Task statement: Excluding pictures, what does the listing below contain from the line with "348x300 pixels. Task: Click" up to and including the line with "Open the Wolves - Chelsea match title", word for word?

Material supplied:
--

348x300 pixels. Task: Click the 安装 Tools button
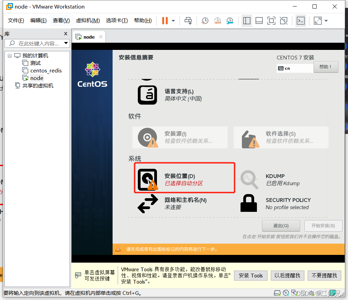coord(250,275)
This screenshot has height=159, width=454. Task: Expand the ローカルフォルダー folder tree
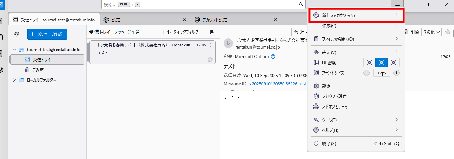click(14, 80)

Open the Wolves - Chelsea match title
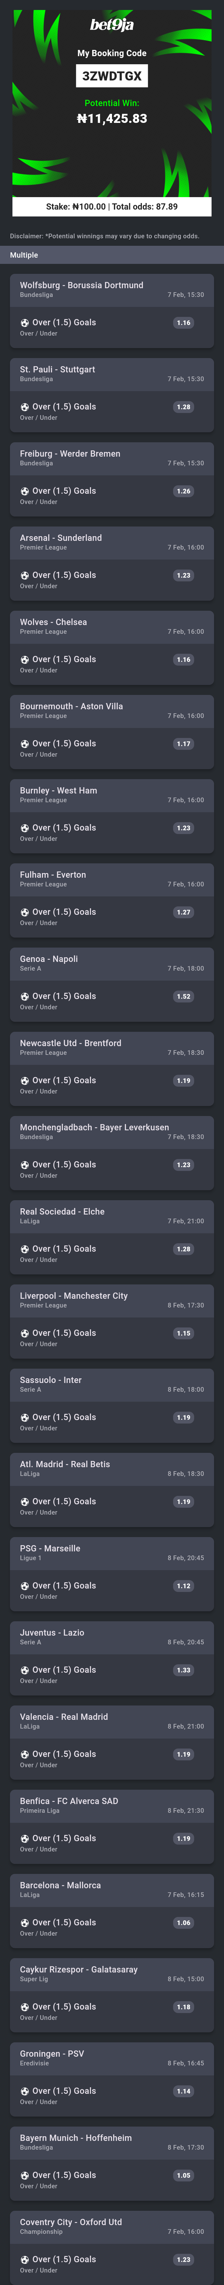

--

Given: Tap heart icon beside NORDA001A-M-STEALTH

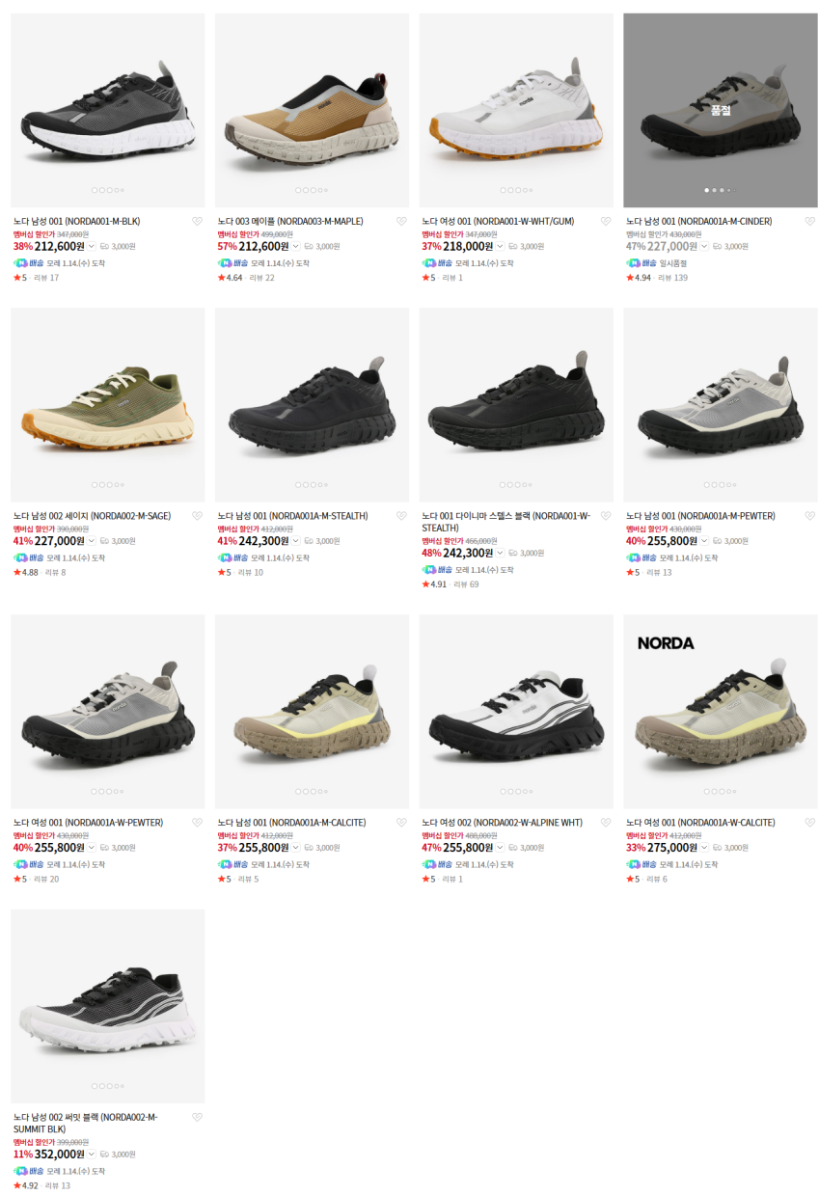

--

Written solution:
348x300 pixels. Task: Click the 安装 Tools button
coord(250,275)
This screenshot has height=159, width=454. Task: Expand the ローカルフォルダー folder tree
click(14, 80)

Open the Wolves - Chelsea match title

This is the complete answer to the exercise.